:: Material for this exercise ::

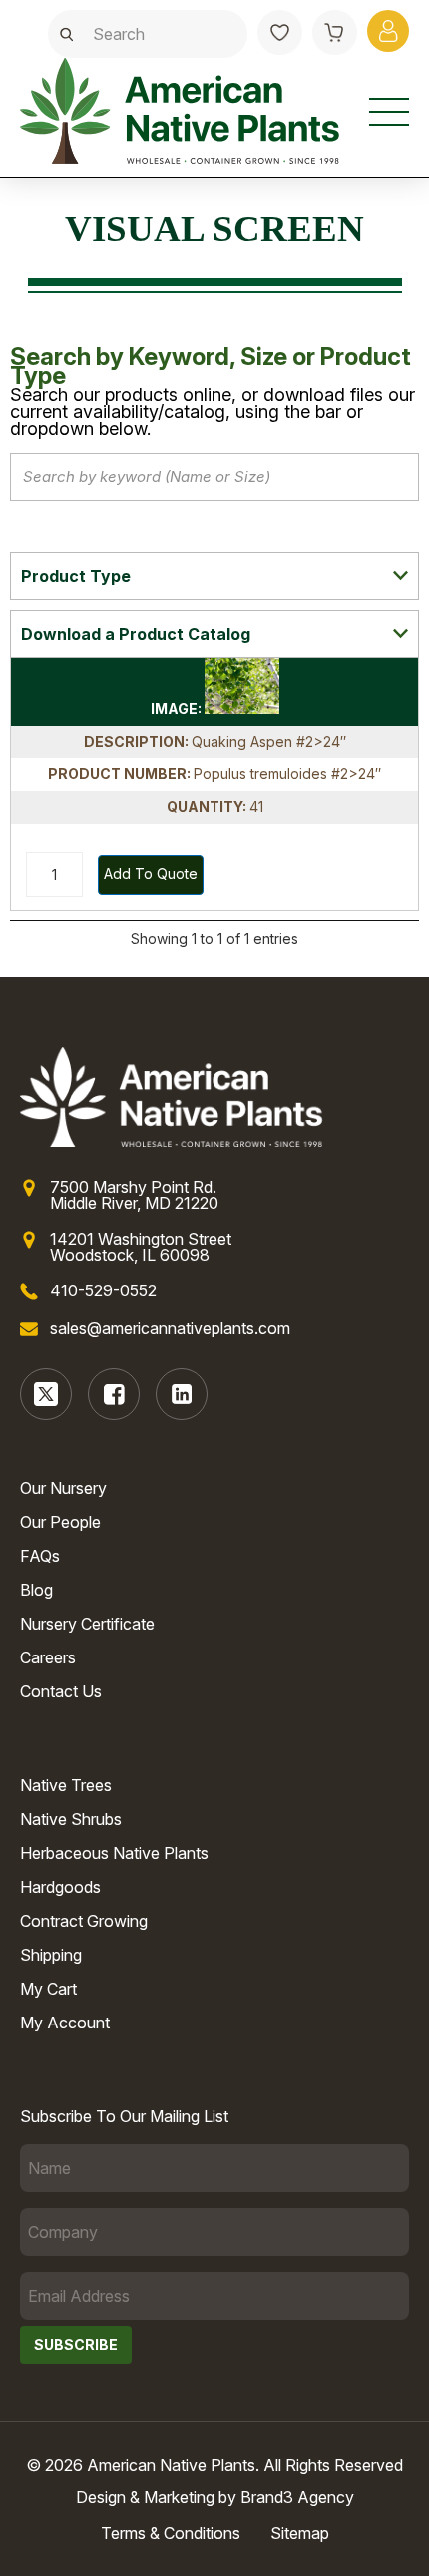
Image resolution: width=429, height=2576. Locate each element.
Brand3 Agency (297, 2497)
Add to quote (151, 873)
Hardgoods (60, 1887)
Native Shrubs (71, 1819)
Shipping (51, 1955)
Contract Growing (84, 1921)
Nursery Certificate (87, 1624)
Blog (36, 1590)
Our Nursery (63, 1488)
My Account (65, 2022)
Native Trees (66, 1785)
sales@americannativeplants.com (170, 1328)
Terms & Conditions (170, 2533)
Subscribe (76, 2344)
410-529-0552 (103, 1290)
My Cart (48, 1989)
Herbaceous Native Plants (114, 1853)
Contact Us (61, 1691)
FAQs (40, 1556)
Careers (48, 1657)
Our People (60, 1522)
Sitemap (299, 2533)
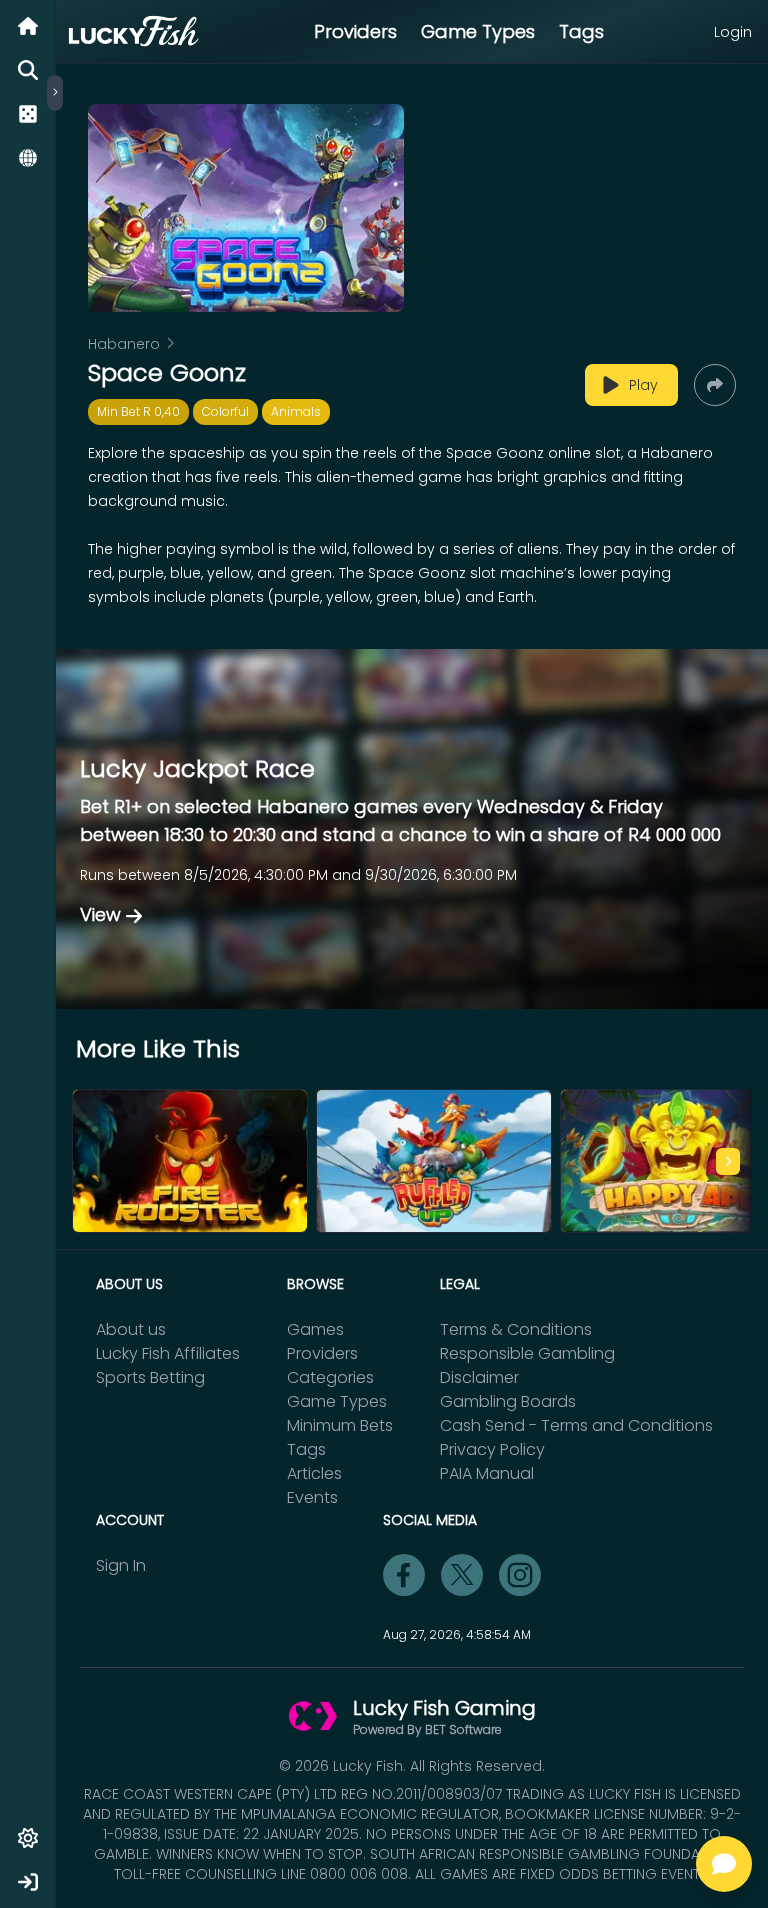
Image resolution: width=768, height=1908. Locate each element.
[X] (462, 1575)
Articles (314, 1473)
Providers (355, 31)
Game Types (478, 31)
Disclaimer (479, 1377)
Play (643, 385)
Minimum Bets (340, 1425)
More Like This (158, 1049)
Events (312, 1497)
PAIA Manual (487, 1473)
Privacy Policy (492, 1449)
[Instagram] (520, 1575)
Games (315, 1329)
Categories (330, 1377)
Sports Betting (150, 1377)
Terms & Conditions (516, 1329)
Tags (581, 31)
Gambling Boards (508, 1401)
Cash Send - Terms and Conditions (576, 1425)
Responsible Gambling (527, 1353)
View (100, 914)
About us (131, 1329)
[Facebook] (404, 1575)
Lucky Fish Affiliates (168, 1353)
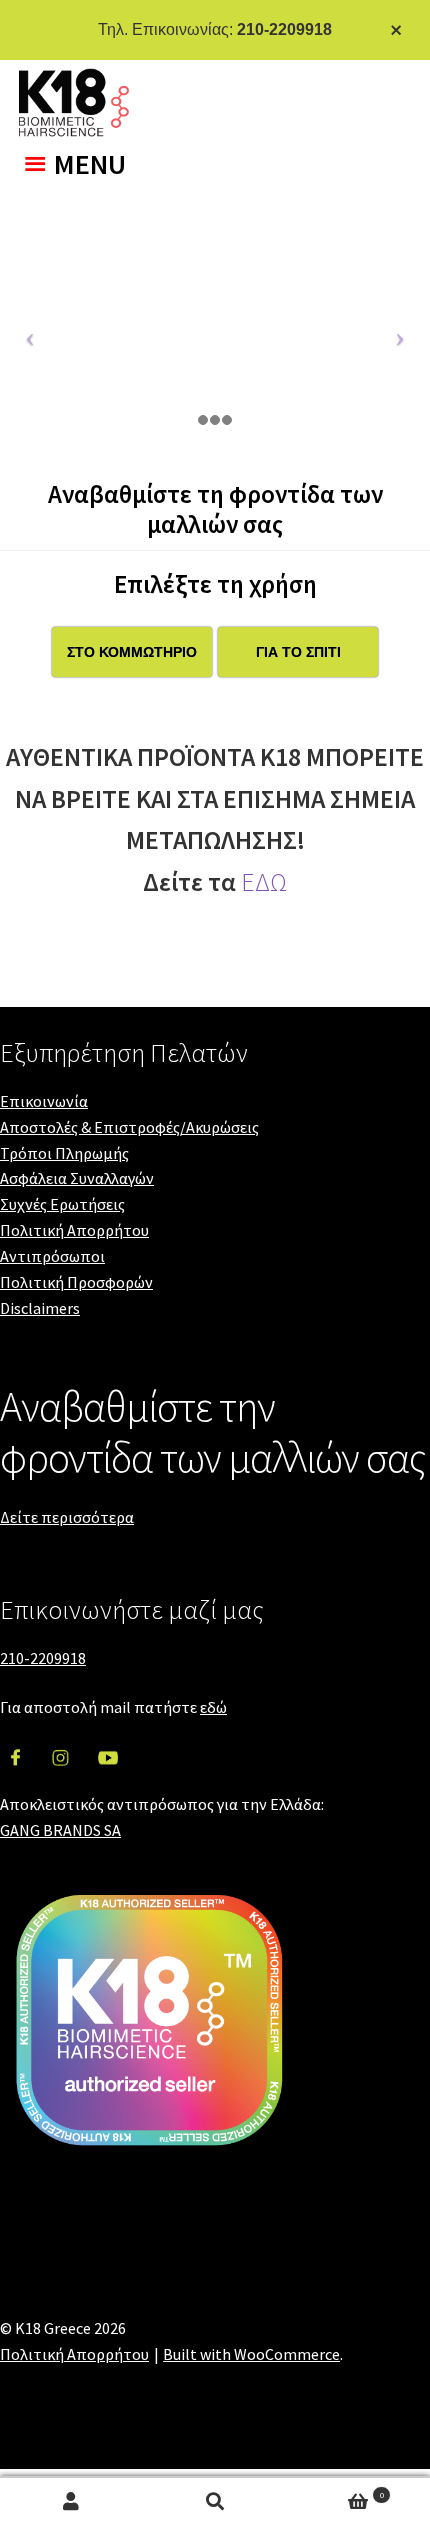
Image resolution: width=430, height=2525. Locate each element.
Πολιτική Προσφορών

:::

Repeat the lines above exactly, and keep every picture out.

■ Task result ■
Image resolution: width=429, height=2576. Locate each element.
Brand3 Agency (297, 2497)
Add to quote (151, 873)
Hardgoods (60, 1887)
Native Shrubs (71, 1819)
Shipping (51, 1955)
Contract Growing (84, 1921)
Nursery Certificate (87, 1624)
Blog (36, 1590)
Our Nursery (63, 1488)
My Account (65, 2022)
Native Trees (66, 1785)
sales@americannativeplants.com (170, 1328)
Terms & Conditions (170, 2533)
Subscribe (76, 2344)
410-529-0552 (103, 1290)
My Cart (48, 1989)
Herbaceous Native Plants (114, 1853)
Contact Us (61, 1691)
FAQs (40, 1556)
Careers (48, 1657)
Our People (60, 1522)
Sitemap (299, 2533)
Image resolution: width=768, height=1908. Locate each element.
[X] (462, 1575)
Articles (314, 1473)
Providers (355, 31)
Game Types (478, 31)
Disclaimer (479, 1377)
Play (643, 385)
Minimum Bets (340, 1425)
More Like This (158, 1049)
Events (312, 1497)
PAIA Manual (487, 1473)
Privacy Policy (492, 1449)
[Instagram] (520, 1575)
Games (315, 1329)
Categories (330, 1377)
Sports Betting (150, 1377)
Terms & Conditions (516, 1329)
Tags (581, 31)
Gambling Boards (508, 1401)
Cash Send - Terms and Conditions (576, 1425)
Responsible Gambling (527, 1353)
View (100, 914)
About us (131, 1329)
[Facebook] (404, 1575)
Lucky Fish Affiliates (168, 1353)
Image resolution: width=430, height=2525. Locate each element.
Πολιτική Προσφορών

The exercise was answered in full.